God gave you the means of multiplying your forces and your powers of action indefinitely when he gave you a Country, when, like a wise overseer of labor, who distributes the different parts of the work according to the capacity of the workmen, he divided Humanity into distinct groups upon the face of our globe, and thus planted the seeds of nations. Evil governments have disfigured the design of God, which you may see clearly marked out, as far, at least, as regards Europe, by the courses of the great rivers, by the lines of the lofty mountains, and by other geographical conditions; they have disfigured it by conquest, by greed, by jealousy of the just sovereignty of others; disfigured it so much that today there is perhaps no nation except England and France whose confines correspond to this design.

[These evil governments] did not, and they do not, recognize any country except their own families and dynasties, the egoism of caste. But the divine design will infallibly be fulfilled. Natural divisions, the innate spontaneous tendencies of the peoples will replace the arbitrary divisions sanctioned by evil governments. The map of Europe will be remade. The Countries of the People will rise, defined by the voice of the free, upon the ruins of the Countries of Kings and privileged castes. . . .
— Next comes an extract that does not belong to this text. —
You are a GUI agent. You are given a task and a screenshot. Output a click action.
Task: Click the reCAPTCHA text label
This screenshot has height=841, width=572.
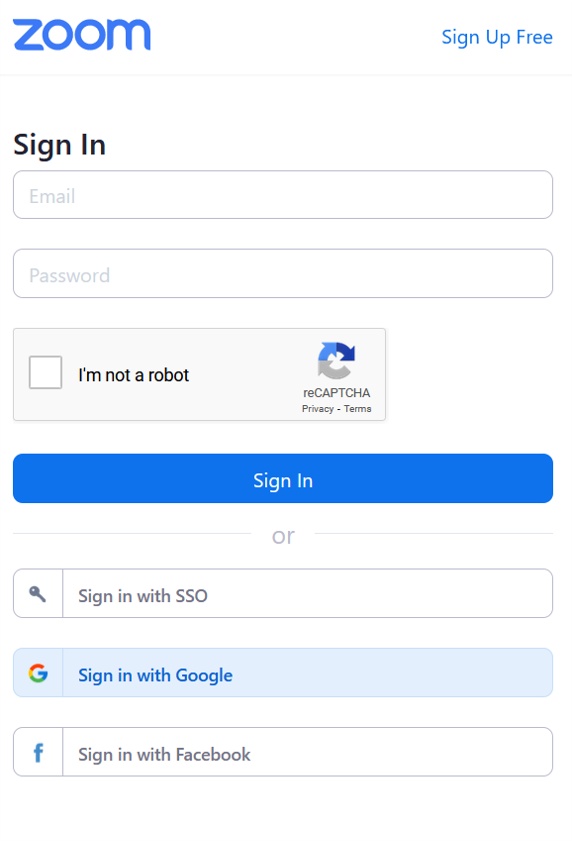pos(336,393)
Without Country you have neither name, voice, nor rights, no admissions as brothers into the fellowships of the Peoples. You are the bastards of Humanity. Soldiers without a banner, . . . you will find neither faith nor protection. . . . Do not beguile yourselves with the hope of emancipation from unjust social conditions if you do not first conquer a Country for yourselves; where there is no Country there is no common agreement to which you can appeal; . . . and he who has the upper hand keeps it, since there is no common safeguard for the interests of all.
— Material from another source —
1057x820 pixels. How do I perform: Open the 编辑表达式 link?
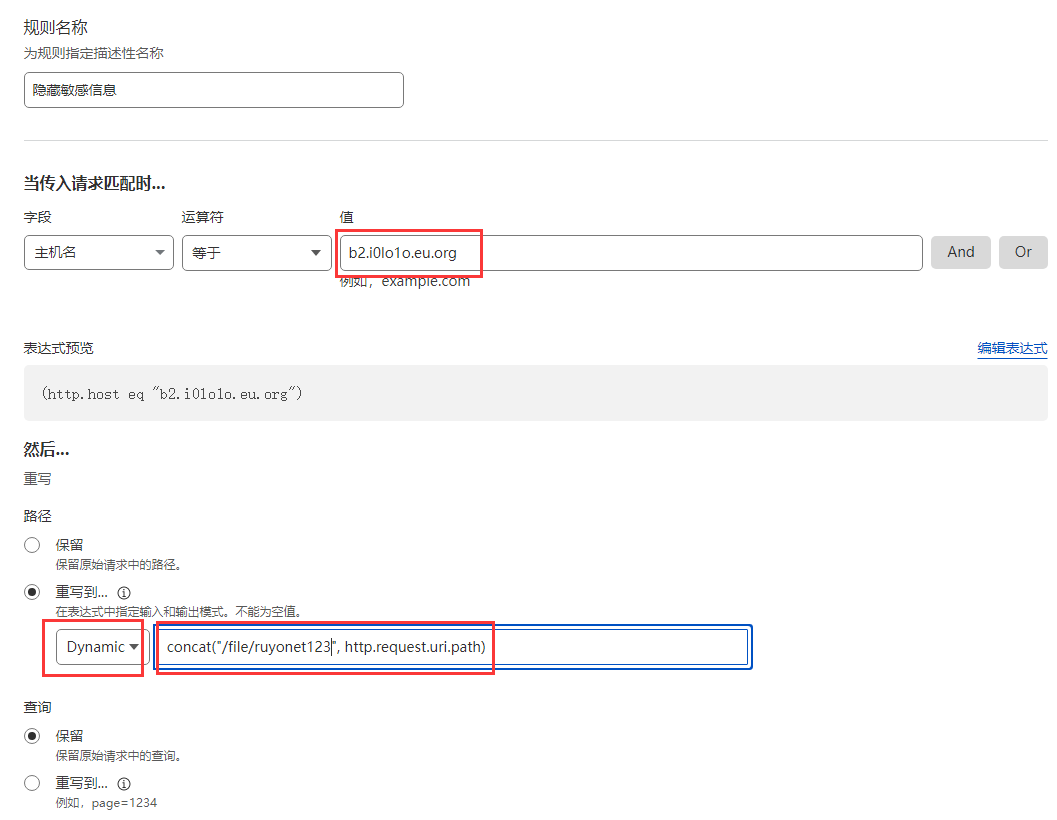click(x=1012, y=348)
Sources: Hans Kohn, Nationalism: Its Idea and History (Princeton, N.J.: D. Van Nostrand Company, 1955), pp. 108–110; G. Mazzini, The Duties of Man and Other Essays (London: M. M. Dent and Sons, 1907), pp. 51–54.

QUESTIONS FOR ANALYSIS

  1. How does Herder describe the “common spirit” of Europe, and how does he explain how it came into being?
  2. How does Mazzini explain and justify the existence of individual countries (or nations)? According to Mazzini, why have Italians been prevented from having their own nation, and why is it so important that they obtain one?
  3. How would you compare the views of Herder and Mazzini?